Karolina and Nina met in 2009 in London. From the outset an intense artistic dialogue began. Nina, a dancer and an artist; Karolina, a sculptor and university professor in Fine Art and Art Education; both accomplished in their respective fields. Nina as a highly trained draughtsman and many times published children’s book author and illustrator; Karolina specialising in symbolic abstract sculpture and the communication of the theory of art and its practice; but each feeling a strong desire for a breakthrough, a change of direction.

Their work already shared a common theme and they were both striving to resolve the same challenge: how to best capture the expression of the body through the medium of dance. For both, Nina professionally for many years until injury took its toll on her body, and for Karolina as a dedicated amateur, dance is an important part of their lives. Their bodies in movement, they feel unfettered and joyful. But how to express this artistically?
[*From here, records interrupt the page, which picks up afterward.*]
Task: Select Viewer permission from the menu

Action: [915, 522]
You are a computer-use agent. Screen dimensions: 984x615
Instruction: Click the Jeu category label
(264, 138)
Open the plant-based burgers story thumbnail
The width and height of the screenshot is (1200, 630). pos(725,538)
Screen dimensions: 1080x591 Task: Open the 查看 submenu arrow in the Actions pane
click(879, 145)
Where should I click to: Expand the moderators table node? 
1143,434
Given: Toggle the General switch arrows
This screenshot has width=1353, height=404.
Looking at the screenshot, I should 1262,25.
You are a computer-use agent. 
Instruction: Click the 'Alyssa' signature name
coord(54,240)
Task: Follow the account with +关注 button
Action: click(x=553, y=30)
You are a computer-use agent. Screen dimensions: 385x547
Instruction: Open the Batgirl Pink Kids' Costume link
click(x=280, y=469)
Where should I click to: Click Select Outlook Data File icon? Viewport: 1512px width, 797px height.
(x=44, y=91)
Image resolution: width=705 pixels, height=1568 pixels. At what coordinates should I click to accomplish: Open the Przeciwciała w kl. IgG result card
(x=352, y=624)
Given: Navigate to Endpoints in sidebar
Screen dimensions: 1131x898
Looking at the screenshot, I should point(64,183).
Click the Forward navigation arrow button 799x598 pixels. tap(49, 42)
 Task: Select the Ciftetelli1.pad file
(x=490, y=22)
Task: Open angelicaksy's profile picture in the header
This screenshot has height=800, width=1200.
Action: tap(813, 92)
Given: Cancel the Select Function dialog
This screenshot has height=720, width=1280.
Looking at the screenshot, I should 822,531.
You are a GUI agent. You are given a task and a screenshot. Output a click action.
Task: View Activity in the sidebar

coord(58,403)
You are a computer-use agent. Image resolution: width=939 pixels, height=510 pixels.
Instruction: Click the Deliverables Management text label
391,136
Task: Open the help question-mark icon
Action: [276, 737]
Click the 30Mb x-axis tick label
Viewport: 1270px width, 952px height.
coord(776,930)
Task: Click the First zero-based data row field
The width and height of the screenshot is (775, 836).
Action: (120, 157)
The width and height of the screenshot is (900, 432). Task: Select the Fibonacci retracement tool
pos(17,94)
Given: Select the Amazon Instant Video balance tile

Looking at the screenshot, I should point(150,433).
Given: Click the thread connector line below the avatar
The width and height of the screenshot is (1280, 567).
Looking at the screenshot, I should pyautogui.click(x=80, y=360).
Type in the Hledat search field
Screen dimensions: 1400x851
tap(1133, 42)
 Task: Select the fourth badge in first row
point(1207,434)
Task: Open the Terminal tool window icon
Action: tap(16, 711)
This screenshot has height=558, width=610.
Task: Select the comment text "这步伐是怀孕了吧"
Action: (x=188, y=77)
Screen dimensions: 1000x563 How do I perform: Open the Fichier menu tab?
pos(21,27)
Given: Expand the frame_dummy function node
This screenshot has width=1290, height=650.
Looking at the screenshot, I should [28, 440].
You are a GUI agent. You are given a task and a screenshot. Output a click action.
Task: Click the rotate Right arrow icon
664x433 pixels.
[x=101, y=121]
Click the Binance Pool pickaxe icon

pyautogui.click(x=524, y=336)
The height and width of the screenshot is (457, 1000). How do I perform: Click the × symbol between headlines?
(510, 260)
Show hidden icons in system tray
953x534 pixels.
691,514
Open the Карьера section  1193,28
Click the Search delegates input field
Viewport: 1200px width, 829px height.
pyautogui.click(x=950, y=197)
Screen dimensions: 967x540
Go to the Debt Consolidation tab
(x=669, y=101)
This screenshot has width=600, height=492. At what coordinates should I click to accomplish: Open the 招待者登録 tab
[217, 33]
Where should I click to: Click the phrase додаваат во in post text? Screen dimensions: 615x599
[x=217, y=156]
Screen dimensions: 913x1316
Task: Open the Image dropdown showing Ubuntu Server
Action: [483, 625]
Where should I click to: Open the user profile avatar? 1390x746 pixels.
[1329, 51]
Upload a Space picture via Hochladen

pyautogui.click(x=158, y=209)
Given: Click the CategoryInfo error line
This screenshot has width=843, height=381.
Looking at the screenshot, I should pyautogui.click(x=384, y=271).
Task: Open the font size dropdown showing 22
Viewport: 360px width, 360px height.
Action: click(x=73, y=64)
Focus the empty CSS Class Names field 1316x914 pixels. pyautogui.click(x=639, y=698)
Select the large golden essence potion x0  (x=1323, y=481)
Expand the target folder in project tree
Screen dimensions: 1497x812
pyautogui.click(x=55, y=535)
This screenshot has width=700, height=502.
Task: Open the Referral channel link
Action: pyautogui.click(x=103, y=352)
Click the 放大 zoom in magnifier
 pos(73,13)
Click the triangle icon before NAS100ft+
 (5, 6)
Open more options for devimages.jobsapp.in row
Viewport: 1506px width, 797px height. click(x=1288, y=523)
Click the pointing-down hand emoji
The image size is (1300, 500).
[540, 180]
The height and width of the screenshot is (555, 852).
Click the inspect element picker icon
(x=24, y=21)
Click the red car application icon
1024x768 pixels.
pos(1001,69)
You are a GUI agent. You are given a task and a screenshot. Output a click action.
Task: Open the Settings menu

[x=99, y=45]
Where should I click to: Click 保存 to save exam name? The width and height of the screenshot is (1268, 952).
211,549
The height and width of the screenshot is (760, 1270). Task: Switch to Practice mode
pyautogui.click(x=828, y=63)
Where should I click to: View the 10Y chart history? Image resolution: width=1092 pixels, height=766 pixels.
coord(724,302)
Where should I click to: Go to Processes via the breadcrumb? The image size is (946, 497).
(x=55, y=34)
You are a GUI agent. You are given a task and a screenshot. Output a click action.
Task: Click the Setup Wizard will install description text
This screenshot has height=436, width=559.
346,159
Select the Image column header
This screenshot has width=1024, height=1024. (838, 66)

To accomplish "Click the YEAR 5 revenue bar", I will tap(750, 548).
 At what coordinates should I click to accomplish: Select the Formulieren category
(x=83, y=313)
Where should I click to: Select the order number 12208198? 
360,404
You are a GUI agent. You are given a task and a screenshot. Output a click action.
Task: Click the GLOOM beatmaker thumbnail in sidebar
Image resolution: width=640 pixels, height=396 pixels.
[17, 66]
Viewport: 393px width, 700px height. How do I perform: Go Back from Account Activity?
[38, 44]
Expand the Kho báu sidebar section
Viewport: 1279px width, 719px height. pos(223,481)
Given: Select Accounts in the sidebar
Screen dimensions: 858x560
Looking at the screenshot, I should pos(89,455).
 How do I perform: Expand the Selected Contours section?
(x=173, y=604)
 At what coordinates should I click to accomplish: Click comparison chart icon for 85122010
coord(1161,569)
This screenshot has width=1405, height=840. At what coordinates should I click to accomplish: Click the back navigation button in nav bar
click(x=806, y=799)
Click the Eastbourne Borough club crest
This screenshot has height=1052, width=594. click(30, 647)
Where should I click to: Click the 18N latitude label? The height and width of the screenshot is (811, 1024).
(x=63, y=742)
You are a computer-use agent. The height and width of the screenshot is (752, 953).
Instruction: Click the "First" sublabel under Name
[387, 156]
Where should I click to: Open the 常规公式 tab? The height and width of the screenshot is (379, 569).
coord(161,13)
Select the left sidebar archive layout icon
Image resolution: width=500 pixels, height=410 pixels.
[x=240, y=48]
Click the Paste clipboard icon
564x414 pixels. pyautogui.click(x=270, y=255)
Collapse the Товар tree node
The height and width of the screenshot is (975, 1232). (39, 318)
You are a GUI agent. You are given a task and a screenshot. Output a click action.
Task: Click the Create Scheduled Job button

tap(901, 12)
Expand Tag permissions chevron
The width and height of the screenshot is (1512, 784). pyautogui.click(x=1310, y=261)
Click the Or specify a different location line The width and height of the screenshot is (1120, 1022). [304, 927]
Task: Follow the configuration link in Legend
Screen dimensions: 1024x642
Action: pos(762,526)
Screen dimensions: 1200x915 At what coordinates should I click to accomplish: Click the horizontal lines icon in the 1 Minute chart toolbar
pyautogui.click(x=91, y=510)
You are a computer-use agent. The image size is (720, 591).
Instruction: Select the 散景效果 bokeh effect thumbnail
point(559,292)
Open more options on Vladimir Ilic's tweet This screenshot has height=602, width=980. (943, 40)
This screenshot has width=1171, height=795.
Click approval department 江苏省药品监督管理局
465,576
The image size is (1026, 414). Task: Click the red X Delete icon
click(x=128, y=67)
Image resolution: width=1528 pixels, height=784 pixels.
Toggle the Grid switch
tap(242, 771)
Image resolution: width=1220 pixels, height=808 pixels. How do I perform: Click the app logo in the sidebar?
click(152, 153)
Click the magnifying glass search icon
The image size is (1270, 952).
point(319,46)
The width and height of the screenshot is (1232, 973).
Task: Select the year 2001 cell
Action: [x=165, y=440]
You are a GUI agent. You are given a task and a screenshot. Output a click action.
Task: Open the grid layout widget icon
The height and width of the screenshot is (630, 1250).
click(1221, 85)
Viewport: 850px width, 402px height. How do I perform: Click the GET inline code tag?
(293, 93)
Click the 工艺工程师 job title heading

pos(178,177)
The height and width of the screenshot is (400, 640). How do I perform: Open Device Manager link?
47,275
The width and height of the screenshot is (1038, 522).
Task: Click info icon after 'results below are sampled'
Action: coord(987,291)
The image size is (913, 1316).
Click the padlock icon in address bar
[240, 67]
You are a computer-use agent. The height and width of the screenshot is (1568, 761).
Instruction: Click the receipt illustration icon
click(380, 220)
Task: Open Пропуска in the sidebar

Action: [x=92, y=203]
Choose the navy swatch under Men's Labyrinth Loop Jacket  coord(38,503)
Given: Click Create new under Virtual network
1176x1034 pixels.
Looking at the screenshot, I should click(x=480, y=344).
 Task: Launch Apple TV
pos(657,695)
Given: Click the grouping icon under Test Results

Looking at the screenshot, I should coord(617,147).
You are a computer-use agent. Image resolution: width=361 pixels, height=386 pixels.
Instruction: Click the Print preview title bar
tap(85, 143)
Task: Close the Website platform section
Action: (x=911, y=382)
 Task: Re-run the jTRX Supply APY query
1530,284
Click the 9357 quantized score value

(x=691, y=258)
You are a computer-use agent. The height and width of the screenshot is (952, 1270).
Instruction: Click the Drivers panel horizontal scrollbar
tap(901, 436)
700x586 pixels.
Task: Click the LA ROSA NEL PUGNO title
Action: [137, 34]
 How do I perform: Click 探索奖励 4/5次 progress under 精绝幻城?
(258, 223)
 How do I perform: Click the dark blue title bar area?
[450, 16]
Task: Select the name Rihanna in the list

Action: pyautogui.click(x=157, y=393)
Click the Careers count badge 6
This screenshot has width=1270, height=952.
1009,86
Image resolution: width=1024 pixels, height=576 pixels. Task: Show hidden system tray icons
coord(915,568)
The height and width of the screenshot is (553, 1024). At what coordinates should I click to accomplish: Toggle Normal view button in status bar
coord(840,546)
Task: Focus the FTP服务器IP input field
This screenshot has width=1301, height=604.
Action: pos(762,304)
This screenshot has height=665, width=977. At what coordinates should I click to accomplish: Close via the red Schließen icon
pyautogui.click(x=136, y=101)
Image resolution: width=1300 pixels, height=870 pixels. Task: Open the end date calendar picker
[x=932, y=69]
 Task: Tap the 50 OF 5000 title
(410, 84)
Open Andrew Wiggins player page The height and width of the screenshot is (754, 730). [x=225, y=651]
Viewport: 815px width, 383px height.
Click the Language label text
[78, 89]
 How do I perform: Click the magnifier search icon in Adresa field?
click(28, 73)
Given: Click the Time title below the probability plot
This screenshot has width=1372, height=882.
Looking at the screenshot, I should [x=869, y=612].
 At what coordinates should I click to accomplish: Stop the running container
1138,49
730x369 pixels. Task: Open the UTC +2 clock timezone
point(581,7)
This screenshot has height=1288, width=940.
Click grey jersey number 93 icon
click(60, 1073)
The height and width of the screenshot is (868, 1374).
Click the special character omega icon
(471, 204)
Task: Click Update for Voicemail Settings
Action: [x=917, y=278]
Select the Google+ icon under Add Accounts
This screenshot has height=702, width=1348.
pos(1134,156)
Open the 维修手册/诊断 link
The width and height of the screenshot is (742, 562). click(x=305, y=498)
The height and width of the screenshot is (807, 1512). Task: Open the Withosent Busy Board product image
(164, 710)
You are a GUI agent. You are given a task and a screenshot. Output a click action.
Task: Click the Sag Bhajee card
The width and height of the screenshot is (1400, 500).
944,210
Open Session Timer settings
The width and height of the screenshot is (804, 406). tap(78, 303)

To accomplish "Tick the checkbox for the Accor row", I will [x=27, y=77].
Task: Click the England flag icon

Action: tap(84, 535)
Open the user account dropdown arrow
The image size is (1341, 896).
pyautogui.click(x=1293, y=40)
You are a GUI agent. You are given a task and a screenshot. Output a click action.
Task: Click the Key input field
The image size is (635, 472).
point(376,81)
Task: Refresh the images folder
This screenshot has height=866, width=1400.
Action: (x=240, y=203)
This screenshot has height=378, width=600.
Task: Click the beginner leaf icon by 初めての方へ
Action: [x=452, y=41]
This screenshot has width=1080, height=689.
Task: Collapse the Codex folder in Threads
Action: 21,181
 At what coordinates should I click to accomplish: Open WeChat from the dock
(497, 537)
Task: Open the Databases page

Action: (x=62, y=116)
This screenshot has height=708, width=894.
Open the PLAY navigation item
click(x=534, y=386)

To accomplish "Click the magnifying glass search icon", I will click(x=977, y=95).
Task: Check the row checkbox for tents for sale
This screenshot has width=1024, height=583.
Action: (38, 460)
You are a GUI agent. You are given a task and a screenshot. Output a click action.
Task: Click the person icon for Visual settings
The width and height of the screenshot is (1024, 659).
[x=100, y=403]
Their epiphany came one evening at the Royal Opera House Lindbury Studio as they sat together watching a captivating performance of Goldberg: the Brandstrup Rojo Project. This work is a collaboration between arguably the most accomplished contemporary dancer and choreographer, set to the overwhelming accompaniment of Bach’s Goldberg Variations. Aptly enough, the action takes place in a rehearsal studio into which seven dancers come each day, curling their bodies around the door, following a ritualistic pattern of behaviour. Tamara Rojo, described as ‘a dancer with a unique ability to make the liquid art of movement look like sculpted air’ fired their imagination and sealed the birth of AKT 1.

They both realised that they needed to go beyond what they had already mastered. For Nina, this meant tearing herself away from small format worked drawings and illustrations into the untested unruly realm of painting – on a large scale. For Karolina, she knew that she also had to broach that which she had tried to resolve intellectualy – the merits of figurative versus abstract expression. She knew that the symbolic abstraction of her existing work had become a straitjacket stifling not illucidating the power of the human body in movement. Expression through the figurative beckoned with its promise of release.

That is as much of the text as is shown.